Валерка уже примелькался у подъезда Зоиньки, но продолжал упорно слоняться, как вокруг неприступной крепости. Давал круги, вздыхал, размышляя, с какой стороны подобраться, стоял под окнами и так извелся, что однажды решился.
– Зоя, можно тебя на минутку? – промямлил и тут же покраснел, едва не поперхнувшись.
Девушка тряхнула золотыми кудряшками и досадливо скользнула взглядом по робко стоявшему в сторонке просителю.
– Ну? И чего тебе?
– Да я это... Не хочешь мороженого? Тут рядом «Снегурочка» открылась...
Лицо девушки тронула гримаса пренебрежения, но в тот же миг ее как будто кто-то стер, и на лице зажглась лукавая улыбка. Валерка даже не успел ни огорчиться, ни удивиться внезапной перемене, а лишь восторженно разглядывал потрясающую ямочку на щеке и... не мог поверить своему счастью.
– «Снегурочка», говоришь? – как бы в раздумьи протянула тем временем Зоинька. – Ну что ж, пойдем сходим. Обожди только, сбегаю переоденусь.

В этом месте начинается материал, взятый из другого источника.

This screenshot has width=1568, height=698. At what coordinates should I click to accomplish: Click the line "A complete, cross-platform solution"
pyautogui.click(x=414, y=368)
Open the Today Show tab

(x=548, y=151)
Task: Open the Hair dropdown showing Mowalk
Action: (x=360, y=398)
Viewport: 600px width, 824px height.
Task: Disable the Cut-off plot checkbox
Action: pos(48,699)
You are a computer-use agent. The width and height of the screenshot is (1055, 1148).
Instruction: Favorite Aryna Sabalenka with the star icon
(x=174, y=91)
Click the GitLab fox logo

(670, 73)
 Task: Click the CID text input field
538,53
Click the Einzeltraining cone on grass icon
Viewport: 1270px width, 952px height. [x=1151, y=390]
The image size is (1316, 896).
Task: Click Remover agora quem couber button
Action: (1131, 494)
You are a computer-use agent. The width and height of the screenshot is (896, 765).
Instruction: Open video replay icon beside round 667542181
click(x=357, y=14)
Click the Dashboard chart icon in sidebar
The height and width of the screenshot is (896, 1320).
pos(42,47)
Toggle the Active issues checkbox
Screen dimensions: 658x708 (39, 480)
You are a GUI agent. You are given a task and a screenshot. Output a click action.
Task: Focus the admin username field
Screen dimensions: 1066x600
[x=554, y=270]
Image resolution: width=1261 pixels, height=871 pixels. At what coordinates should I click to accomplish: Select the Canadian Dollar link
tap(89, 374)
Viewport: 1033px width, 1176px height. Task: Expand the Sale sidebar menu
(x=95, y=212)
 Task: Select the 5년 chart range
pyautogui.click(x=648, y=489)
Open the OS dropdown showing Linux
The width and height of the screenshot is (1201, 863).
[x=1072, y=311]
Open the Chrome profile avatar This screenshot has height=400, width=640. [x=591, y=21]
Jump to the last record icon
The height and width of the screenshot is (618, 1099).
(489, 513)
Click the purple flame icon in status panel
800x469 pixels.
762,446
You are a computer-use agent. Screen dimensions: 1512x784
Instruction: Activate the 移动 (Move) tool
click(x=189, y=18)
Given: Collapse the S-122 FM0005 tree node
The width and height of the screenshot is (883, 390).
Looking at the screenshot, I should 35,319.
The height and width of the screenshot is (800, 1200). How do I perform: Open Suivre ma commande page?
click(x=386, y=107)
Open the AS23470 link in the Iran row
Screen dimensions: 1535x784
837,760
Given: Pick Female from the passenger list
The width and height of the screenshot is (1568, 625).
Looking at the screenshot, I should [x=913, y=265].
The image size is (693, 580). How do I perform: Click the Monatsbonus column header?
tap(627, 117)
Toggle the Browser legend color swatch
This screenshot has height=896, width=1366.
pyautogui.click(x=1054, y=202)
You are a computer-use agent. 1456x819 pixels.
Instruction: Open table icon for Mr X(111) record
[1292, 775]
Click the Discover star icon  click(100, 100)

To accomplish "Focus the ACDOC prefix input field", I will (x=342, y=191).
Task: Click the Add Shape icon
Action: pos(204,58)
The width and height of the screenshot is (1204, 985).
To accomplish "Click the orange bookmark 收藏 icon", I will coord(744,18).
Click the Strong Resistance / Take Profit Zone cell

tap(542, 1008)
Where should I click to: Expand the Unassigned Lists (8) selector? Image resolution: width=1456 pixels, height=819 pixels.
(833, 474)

Вот это да! Валерка так просиял, что мог бы в это мгновение заменить собой уличный фонарь и, конечно, не уловил в интонации дамы сердца подозрительного сходства с известным выражением «Только шнурки поглажу!» Но ведь не зря же говорено, что влюбленные – народ глуповатый.
Валерка прождал столько, что сам за это время уже бы смог перемерить весь свой нехитрый гардероб, включая зимние вещи. Да что там, он мог бы прождать и еще столько же, разве в двух шагах от счастья торгуются со временем? И вот оно возникло, это кудрявое и звонкое, совершенно нереальное. И зачем было столько переодеваться? Для него, что ли? Ну, для него она в любом тряпье красавица, да и «Снегурочка» всего лишь кафе-мороженое, а не какой-то крутой ресторан. Странный народ эти девчонки. Вроде для парней прихорашиваются, а парни что, на маникюры ихние смотрят или на блестки там разные? Если девчонка не нравится, разве другое платье поможет или сумка новая? Да парень этого и не заметит!
Тут счастливый и глупый Валерка оказался прав: он абсолютно не обратил внимания, что так долго отсутствовавшая Зоинька почему-то осталась в той же одежде, в которой и была.
Как чувствуют себя абсолютно счастливые люди? Они ходят по небу. К «Снегурочке» Валерка приближался, осторожно ступая по нехоженым облакам. Трудно поверить в такое сразу, но вот же – рядом счастье-то, с тобой идет! Стоит легонько оттолкнуться от земли – и сальто в небе обеспечено!
– Ну это, что ли, твой Ромео? – смешок пробил облака и стукнул Валерку по лбу. – И чо, мороженка захотел? Так будет тебе сейчас мороженко! Будет вам и белка, будет и свисток...
Что значит неожиданно сорваться с облака может понять только тот, кто падал с большой высоты. Валерку сбили с ног, и он упал на асфальт, с размаху напоровшись на земную твердь, как на самый жесткий и внезапный кулак, угодивший прямиком в сердце. Кажется, Валерку даже пинали ногами, но он, оглушенный и отупевший от резкого приземления, почти не испытывал боли. Облака предали, и ему всей душой пришлось почувствовать, насколько земная твердь безжалостностна к тем, кто срывается с неба. Резкая перемена стихий навалилась с такой жестокостью, в сравнении с которой любые побои кажутся тупыми толчками, слабым отзвуком удара молнии.
– Теперь будет знать, как давать круги у подъездов чужих Джульетт, – проникло сквозь шум в ушах небрежно брошенное кем-то из свиты «Ромео», а может, и им самим. Это уже не имело значения.
Итак, Валерка снова оказался на земле, в наезженной колее своей серой жизни, с той лишь разницей, что света в душе заметно поубавилось.